Pipeline

While the Python script and Jupyter notebook can be used to create an analysis pipeline script by connecting a series of Data objects, Slitflow provides a pipeline system for improving the workflow organization by standardizing the data-exporting directory.

The Pipeline creates a hierarchy in the project directory—comprising group folders and analysis subfolders—with each task corresponding to an analysis subfolder. Individual Data objects are stored in units of observation linked to file names throughout the subfolders.

Users select the folder location for the required and resulting data of the task by specifying an address comprising a group number and an analysis number. After inputting the additional parameters and observation names, the entire workflow is constructed by adding Data classes to the pipeline.

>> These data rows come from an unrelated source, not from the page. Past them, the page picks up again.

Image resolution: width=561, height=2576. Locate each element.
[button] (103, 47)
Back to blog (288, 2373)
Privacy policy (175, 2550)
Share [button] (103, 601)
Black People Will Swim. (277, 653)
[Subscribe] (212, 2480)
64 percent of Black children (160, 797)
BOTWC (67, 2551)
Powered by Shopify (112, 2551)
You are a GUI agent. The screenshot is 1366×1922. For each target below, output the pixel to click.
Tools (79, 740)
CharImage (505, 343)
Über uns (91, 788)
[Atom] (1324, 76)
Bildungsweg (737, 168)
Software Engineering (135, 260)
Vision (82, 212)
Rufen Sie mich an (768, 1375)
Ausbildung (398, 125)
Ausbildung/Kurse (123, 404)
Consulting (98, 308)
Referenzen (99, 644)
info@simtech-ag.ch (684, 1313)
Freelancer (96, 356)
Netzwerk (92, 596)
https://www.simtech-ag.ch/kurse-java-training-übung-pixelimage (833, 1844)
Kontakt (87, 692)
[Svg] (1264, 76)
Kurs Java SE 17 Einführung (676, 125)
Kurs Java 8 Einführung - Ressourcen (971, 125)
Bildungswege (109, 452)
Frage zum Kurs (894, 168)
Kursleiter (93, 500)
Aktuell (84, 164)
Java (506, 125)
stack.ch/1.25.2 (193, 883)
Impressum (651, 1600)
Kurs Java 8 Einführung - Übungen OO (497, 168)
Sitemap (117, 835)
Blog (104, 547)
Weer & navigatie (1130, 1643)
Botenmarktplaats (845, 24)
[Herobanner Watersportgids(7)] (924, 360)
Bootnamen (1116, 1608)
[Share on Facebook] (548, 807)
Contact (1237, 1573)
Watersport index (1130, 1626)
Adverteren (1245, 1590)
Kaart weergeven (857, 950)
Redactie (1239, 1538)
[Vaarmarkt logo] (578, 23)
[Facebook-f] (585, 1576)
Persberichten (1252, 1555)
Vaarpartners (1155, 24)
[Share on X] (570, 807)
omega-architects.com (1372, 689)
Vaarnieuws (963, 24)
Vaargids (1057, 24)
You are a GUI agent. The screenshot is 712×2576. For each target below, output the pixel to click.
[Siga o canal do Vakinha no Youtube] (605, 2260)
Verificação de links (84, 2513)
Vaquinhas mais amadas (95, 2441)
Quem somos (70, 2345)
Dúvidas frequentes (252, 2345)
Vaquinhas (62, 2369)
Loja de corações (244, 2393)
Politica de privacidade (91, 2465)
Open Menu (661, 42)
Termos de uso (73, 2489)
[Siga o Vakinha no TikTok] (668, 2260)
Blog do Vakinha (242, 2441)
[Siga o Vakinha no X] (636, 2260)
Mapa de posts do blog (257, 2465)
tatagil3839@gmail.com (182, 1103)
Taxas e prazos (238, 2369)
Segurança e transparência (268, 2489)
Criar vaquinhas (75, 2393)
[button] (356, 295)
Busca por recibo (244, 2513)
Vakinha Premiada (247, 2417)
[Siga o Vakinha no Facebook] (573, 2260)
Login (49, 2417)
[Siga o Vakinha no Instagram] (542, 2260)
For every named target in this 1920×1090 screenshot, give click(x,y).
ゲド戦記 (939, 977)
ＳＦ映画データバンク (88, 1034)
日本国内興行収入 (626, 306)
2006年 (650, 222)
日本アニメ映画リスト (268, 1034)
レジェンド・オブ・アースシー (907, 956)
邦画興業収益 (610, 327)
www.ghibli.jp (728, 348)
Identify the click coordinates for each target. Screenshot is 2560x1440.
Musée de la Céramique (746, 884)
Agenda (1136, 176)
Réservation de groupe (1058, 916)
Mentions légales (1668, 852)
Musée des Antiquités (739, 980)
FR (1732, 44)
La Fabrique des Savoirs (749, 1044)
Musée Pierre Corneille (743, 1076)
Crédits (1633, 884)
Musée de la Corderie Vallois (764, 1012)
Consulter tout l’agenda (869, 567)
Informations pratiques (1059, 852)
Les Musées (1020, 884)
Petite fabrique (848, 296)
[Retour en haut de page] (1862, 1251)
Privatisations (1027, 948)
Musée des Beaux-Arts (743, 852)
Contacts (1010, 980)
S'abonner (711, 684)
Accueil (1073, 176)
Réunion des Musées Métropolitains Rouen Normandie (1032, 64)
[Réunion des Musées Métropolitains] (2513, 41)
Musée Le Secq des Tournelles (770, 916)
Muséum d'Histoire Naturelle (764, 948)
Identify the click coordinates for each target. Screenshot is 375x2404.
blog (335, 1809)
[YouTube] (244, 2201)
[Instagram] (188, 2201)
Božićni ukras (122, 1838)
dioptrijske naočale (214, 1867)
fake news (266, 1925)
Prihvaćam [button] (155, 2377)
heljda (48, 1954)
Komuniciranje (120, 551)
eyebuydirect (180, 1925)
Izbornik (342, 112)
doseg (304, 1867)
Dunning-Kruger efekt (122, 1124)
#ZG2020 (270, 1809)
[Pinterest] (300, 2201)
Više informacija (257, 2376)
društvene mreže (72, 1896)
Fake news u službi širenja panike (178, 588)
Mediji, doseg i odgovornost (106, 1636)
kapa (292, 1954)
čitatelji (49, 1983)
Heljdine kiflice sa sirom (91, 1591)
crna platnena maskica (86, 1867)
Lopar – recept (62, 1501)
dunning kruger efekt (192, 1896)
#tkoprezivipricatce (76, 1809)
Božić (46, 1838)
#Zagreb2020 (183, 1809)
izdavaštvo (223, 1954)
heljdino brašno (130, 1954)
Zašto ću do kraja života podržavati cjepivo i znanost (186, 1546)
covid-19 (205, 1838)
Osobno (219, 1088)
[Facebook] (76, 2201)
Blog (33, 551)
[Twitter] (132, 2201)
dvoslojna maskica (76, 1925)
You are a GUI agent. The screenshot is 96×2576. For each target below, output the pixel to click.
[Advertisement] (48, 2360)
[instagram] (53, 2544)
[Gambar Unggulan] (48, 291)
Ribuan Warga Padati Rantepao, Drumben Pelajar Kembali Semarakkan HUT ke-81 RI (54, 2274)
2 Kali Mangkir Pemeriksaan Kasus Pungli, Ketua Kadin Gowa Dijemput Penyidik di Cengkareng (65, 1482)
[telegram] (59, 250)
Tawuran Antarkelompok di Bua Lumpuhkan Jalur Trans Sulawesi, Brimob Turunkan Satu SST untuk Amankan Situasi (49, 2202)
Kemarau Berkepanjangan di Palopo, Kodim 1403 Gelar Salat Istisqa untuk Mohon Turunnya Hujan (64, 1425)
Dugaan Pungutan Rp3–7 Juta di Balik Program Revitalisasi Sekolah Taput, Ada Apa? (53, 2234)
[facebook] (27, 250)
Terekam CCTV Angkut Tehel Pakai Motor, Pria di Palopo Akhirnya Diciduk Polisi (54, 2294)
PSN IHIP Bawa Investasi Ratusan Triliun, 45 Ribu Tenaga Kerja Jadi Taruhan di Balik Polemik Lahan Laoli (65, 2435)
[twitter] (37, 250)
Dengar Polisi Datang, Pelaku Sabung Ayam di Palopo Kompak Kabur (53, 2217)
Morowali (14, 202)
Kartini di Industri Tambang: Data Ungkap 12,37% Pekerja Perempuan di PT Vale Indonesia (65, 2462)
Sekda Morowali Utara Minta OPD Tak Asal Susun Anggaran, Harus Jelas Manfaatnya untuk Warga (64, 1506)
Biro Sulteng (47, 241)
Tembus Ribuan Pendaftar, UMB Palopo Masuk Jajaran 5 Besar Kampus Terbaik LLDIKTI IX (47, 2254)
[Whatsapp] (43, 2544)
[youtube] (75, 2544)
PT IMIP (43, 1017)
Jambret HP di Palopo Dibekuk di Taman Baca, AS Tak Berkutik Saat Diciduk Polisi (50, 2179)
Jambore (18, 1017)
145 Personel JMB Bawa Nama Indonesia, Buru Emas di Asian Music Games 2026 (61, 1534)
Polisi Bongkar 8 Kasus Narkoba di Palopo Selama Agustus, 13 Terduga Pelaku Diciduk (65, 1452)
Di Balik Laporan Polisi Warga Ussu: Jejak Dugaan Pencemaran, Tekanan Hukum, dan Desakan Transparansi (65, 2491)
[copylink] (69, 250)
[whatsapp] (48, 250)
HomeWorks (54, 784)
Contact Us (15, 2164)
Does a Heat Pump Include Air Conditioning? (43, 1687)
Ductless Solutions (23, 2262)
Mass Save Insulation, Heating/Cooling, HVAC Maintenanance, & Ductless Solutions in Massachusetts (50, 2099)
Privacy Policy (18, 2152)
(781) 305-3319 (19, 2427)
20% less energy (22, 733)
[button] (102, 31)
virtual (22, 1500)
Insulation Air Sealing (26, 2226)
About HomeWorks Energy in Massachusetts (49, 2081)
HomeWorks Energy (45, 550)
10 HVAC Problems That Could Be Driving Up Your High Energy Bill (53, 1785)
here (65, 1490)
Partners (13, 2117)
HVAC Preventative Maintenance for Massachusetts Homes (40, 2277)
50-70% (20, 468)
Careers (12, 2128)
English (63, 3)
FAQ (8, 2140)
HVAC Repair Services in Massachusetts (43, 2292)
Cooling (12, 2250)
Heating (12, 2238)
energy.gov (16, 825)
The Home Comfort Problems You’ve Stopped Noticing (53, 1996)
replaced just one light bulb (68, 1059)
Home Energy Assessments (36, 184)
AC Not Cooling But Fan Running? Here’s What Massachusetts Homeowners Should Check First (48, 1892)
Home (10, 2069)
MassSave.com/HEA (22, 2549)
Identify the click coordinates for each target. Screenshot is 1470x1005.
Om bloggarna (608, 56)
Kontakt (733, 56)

All analyses are performed for all observations by executing the pipeline run() method as described below.

PL = sf.manager.Pipeline("path_to_project_directory")
PL.add(sf.tbl.create.Index(), 0, (1, 1), 'group1', 'index',
      ["Observation1"], [], [],
      {"type": "trajectory", "index_counts": [2, 2], "split_depth": 0})
PL.add(sf.trj.random.Walk2DCenter(), 0, (1, 2), None, 'trj',
      None, [(1, 1)], [0],
      {"diff_coeff": 0.1, "interval": 0.1, "n_step": 2,
      "length_unit": "um", "split_depth": 0})
PL.run()

The created workflow can be output as a CSV file and reused for additional observations, rewritten parameters for adjustment, or distributed to other researchers. Researchers who receive the workflow file can execute a three-line script, as shown below, to fully reproduce a complex analytical workflow.

import slitflow as sf
PL = sf.manager.Pipeline("path_to_project_directory")
PL.run("pipeline_filename")

The Data dependencies in the pipeline can also be used to create flowcharts, as shown in the getting started section.

Run mode

The run mode is a pipeline argument that specifies split-file loading and parallel computing. When adding a Data class to the pipeline, the run mode is set to a value between zero and three.

Modes 0 and 1 read all split files into memory simultaneously before executing the processing. Conversely, Modes 2 and 3 repeat the loading, processing, and saving cycle for each split data.

Additionally, Modes 0 and 2 compute the data list sequentially using a single process. Conversely, Modes 1 and 3 compute the elements of the data list in parallel using different processes. Table 1 shows the features of the run modes and tasks suitable for each mode.

Table 1. Features of the run modes and tasks suitable for each mode

Run mode

0

1

2

3

Loading

at once

at once

split

split

Processing

single

multi

single

multi

Optimal file size

small

small

large

large

Optimal calculation

light

heavy

light

heavy

Mode 0 is used for the light processing of data or aggregation of all data.

Mode 1 is used when the entire split data can be loaded into memory simultaneously; however, individual processing is too heavy, and parallel computation is preferred for each element of the data list.

Mode 2 is used when the overall data are too large to load, but there is a computational overhead in processing the data list, or when parallel computation is used to process single split data.

Mode 3 is used when big data are split and loaded and further parallel computation is required.